◆ **What is expected**:
Lines below starting with the line with "Treść zapytania (139, 1902)" and going on through the line with "Menu (194, 71)" must be output exactly; the rest of the records must be left out.

Given entries START

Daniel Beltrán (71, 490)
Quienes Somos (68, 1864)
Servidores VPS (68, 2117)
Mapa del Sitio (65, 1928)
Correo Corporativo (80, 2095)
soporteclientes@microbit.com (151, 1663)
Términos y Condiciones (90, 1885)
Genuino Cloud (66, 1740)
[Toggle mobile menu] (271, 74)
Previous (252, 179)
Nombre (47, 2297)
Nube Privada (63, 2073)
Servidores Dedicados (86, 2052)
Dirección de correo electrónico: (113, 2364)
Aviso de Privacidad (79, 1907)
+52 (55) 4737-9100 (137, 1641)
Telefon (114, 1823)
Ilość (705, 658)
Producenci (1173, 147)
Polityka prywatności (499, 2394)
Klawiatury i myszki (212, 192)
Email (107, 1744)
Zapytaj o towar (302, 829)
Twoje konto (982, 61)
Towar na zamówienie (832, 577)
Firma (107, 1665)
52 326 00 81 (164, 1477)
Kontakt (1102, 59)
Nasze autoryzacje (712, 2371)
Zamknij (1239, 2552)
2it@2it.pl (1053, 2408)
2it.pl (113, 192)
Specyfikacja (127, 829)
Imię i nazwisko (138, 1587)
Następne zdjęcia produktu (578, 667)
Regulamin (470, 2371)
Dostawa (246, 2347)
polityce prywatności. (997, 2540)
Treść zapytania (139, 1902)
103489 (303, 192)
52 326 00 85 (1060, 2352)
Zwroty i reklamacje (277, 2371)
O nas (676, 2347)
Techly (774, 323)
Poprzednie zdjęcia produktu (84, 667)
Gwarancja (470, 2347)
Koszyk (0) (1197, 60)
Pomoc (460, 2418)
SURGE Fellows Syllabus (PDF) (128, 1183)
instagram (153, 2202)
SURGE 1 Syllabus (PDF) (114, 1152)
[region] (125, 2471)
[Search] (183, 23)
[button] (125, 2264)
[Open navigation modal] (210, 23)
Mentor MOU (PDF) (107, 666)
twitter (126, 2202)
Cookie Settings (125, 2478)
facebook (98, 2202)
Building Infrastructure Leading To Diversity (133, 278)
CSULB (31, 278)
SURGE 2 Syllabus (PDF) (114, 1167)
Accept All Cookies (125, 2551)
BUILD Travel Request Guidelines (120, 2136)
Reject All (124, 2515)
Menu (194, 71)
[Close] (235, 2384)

Given entries END

◆ **Task answer**:
Treść zapytania (139, 1902)
103489 (303, 192)
52 326 00 85 (1060, 2352)
Zwroty i reklamacje (277, 2371)
O nas (676, 2347)
Techly (774, 323)
Poprzednie zdjęcia produktu (84, 667)
Gwarancja (470, 2347)
Koszyk (0) (1197, 60)
Pomoc (460, 2418)
SURGE Fellows Syllabus (PDF) (128, 1183)
instagram (153, 2202)
SURGE 1 Syllabus (PDF) (114, 1152)
[region] (125, 2471)
[Search] (183, 23)
[button] (125, 2264)
[Open navigation modal] (210, 23)
Mentor MOU (PDF) (107, 666)
twitter (126, 2202)
Cookie Settings (125, 2478)
facebook (98, 2202)
Building Infrastructure Leading To Diversity (133, 278)
CSULB (31, 278)
SURGE 2 Syllabus (PDF) (114, 1167)
Accept All Cookies (125, 2551)
BUILD Travel Request Guidelines (120, 2136)
Reject All (124, 2515)
Menu (194, 71)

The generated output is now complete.